Text excerpt:
•••

Has Taylor had a glow up? Her reviews Taylor Swift's Lover album
Grown-up Taylor is nostalgic, in love and as honest as ever.
After a long-anticipated wait, Taylor Swift's new album Lover has landed, and critics have given it a mixed bag of reviews. Some saying she's back in all of her glory while others felt a little disappointed by her efforts. Her gave it a listen to bring you our honest opinion...
Lover is a bright but emotional album discussing old loves, old memories with a hint of feminism in between.
The album consists of Taylor romanticising and bringing colour to the changing seasons of her relationships, past and present, in an emotionally honest fashion. Prepare yourself, it's a rollercoaster.
It's also something of a marathon – among the 18 tracks are some very catchy numbers that you'll find yourself singing along to, but one or two others that could have been cut.
There are some heartfelt songs, and she proclaims her undying love for her boyfriend Joe Alwyn in London Boy. It’s borderline cringe but it’s a catchy tune so somehow she gets away with it. I wouldn't expect anything less from Taylor Swift, in fairness.
I Forgot That You Existed is the perfect entrance, yet feels like the end to the last era of Tay Tay – the badass, broken-hearted twentysomething we knew from her Reputation album. It gives an upbeat beginning to a genre-switching storyline.
Cruel Summer is the perfect Taylor anthem, written alongside Jack Antonoff – who you may know as the guitarist/drummer from indie band Fun – it's bound to be a hit. It’s everything you need in a Taylor Swift song: discussing all things tortured love wrapped up perfectly in an upbeat three-minute parcel.
Afterglow is like a reflection on arguing with a partner. It’s the lament of a past relationship, where Taylor blames herself for its breakdown, and it’s such a relatable song.

•••

Supplied information:
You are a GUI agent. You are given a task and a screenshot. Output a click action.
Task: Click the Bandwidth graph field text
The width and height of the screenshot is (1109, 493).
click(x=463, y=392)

•••

What to produce: Continue the review of Taylor Swift's Lover album, picking up after its last sentence. None of the listing is needed for what comes next.

Answer to the problem:
The summarisation of teenage life in secondary school in Miss Americana and The Heartbreak is something plenty of young girls will relate to, too.
Gender equality anthem The Man is like Taylor's take on Beyoncé's Single Ladies but for millennials. It's hard to deny the strong beat and some of the points she makes during the song.
Paper Rings sounds like a theme song to a new Netflix series like Gilmore Girls – and I'm here for all of it.
Soon You’ll Get Better is a beautiful, slow country music ballad, featuring the phenomenal Dixie Chicks. It is about Taylor’s mother, whose cancer returned earlier this year. It’s a stunning and emotional song which feels fitting to finish the album, like the concluding chapter on her biography.
Swift received 10 nominations at this year's MTV VMA's and her You Need to Calm Down video won both Video of the Year and Video for Good awards. The song itself is soaring into the No.1 spot on the charts.
Overall, this album oozes 1980s' pop, but with a sleek, slightly edgy feel. As she navigates her experiences with relationships, society and fame, Taylor displays the vulnerability and openness that her fans still crave – and she has definitely exceeded their expectations here.
In many ways, Lover feels like an ode to old Taylor, and an updated version of her 2008 single Love Story.
Yes, Lover may be extremely long, but somehow she manages to pull it off. It's everything you would expect from Taylor Swift, but with a grown-up tone that hones in on the what we know Taylor for – her love songs.